As the proctor was getting ready to leave the building, about half an hour after the exam had officially ended, he noticed the delinquent student, still writing as fast as his hand could fly across the page. The proctor was shocked, and in his sternest administrator's voice, he summoned the student to the front desk. The offender lay down his pencil, picked up his blue book, and slowly trundled across the hall.

"You have been writing for a full half hour in excess of the allotted time," said the proctor. "According to university rules, I am compelled to consider your exam invalid."

The student drew himself up to his fullest height, looked the proctor squarely in the eye, and said in outrage. "Do you have any idea who I am?"

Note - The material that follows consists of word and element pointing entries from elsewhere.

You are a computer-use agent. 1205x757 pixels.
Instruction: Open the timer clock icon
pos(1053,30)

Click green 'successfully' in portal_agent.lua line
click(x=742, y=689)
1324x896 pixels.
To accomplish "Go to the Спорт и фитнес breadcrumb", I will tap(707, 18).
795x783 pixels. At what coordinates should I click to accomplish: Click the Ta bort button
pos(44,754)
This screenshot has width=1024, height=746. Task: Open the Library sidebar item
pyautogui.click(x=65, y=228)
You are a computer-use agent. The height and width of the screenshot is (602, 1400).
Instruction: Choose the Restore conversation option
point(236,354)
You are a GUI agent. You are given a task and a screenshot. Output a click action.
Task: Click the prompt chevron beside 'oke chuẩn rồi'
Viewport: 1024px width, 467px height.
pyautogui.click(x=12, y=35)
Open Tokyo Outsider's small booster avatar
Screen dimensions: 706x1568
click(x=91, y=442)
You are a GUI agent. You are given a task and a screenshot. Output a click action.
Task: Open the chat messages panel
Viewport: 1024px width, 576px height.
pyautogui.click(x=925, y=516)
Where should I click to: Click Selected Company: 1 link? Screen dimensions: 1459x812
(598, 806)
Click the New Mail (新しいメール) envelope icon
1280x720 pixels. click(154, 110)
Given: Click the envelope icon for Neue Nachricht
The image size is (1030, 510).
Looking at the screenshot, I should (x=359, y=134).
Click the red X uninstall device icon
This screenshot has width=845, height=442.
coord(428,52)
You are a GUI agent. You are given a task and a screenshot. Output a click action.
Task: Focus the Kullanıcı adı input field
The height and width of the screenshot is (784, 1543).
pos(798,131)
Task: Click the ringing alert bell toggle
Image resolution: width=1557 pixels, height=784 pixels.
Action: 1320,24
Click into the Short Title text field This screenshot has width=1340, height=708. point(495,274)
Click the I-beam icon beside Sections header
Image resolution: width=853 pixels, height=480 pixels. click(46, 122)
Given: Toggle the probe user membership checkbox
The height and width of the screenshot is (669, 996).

"Why, no," said the proctor, surprised.

"Good," said the student, and he ran over to the huge pile of exams on the front desk, threw his blue-book into the middle of the mess, and dashed out of the room.

***

One reading period, four pre-med roommates found their organic chemistry final approaching faster than they might ideally have wished. The day before the exam, they realized that their hopes for success on the test were dim at best. And their hopes of admission into medical school, which in turn, of course, had immeasurable influence on their hopes for fiscally rewarding adult lives were fading before their eyes. Calculating realistically, they determined that what they really needed was another solid 48 hours to study for the exam, which unfortunately was scheduled in approximately 23.

The quartet decided to take drastic action. Off they went to a neighborhood car-rental agency, where they engaged a car for the next two days. They all piled in and drove a couple of hours' distance from Cambridge--far enough away so that no one they knew would be likely to stumble upon them. For the next day and a half, they locked themselves into a motel room, and crammed intensively for their organic final.

On the day after the scheduled exam date, they were all confident they had mastered the course material, and they returned back to school. When they had returned the car, the four walked over to their chemistry professor's office in Mallinckrodt Hall. They found him at his desk, grading exams.